▶ **Task details**
All lines from the one that contains "Task: Click the Bill Information list icon" to the end of the data must be retyped exactly. Pictures are not retyped.

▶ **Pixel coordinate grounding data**
BEGIN

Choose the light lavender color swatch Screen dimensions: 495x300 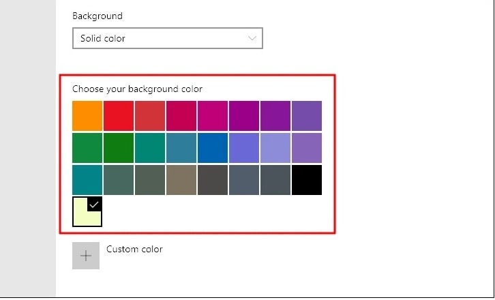pyautogui.click(x=275, y=148)
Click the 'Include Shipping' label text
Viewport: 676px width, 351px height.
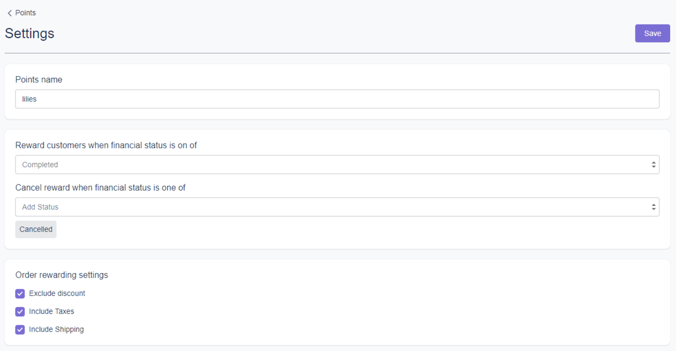(x=56, y=329)
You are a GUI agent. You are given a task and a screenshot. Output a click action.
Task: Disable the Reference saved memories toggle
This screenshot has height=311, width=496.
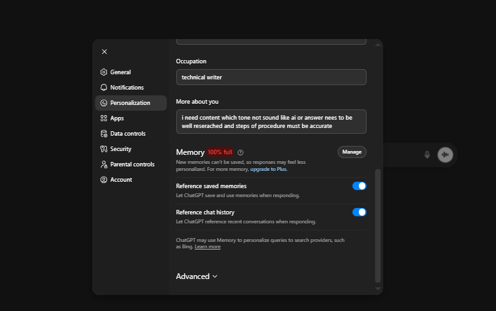coord(359,186)
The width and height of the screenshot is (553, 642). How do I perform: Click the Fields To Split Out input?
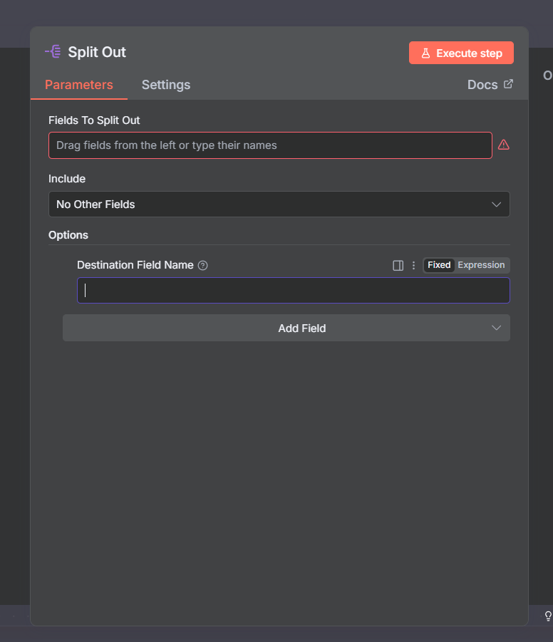(270, 145)
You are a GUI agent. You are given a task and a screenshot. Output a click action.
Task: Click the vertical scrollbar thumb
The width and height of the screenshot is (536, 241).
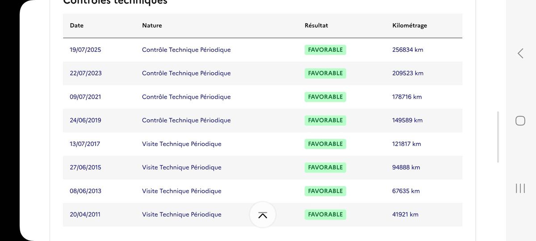click(x=498, y=137)
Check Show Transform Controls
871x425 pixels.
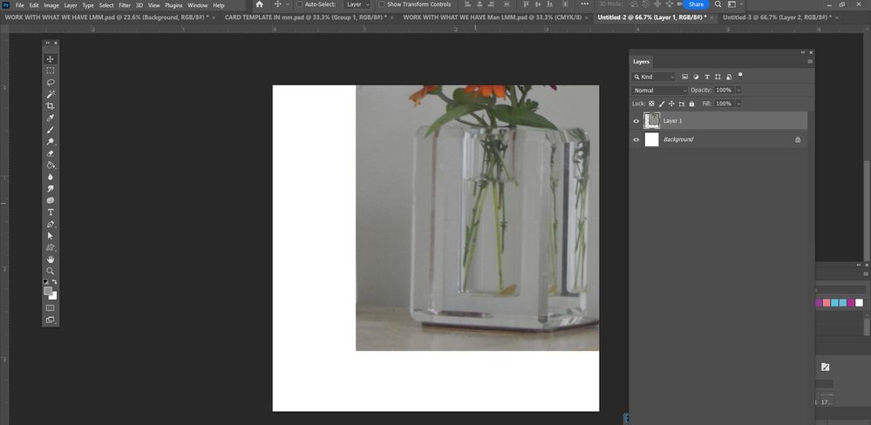pyautogui.click(x=382, y=4)
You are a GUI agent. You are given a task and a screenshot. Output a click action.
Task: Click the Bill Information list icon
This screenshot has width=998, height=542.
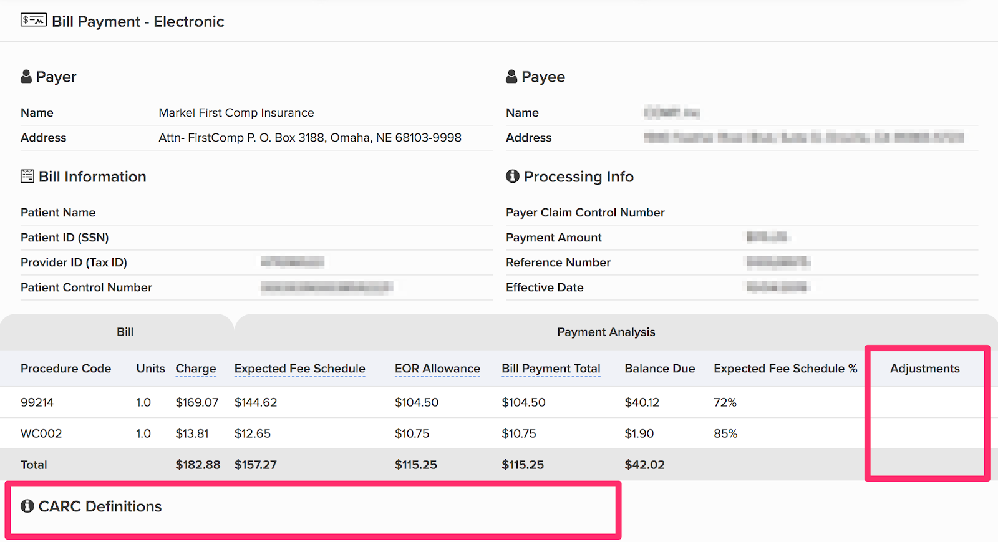click(27, 177)
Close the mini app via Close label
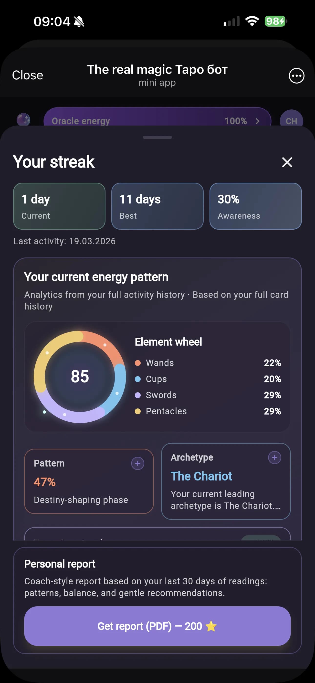315x683 pixels. (x=27, y=75)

END

▶ **Answer space**
Task: Click the Bill Information list icon
This screenshot has width=998, height=542.
click(27, 177)
Close the mini app via Close label
315x683 pixels. (x=27, y=75)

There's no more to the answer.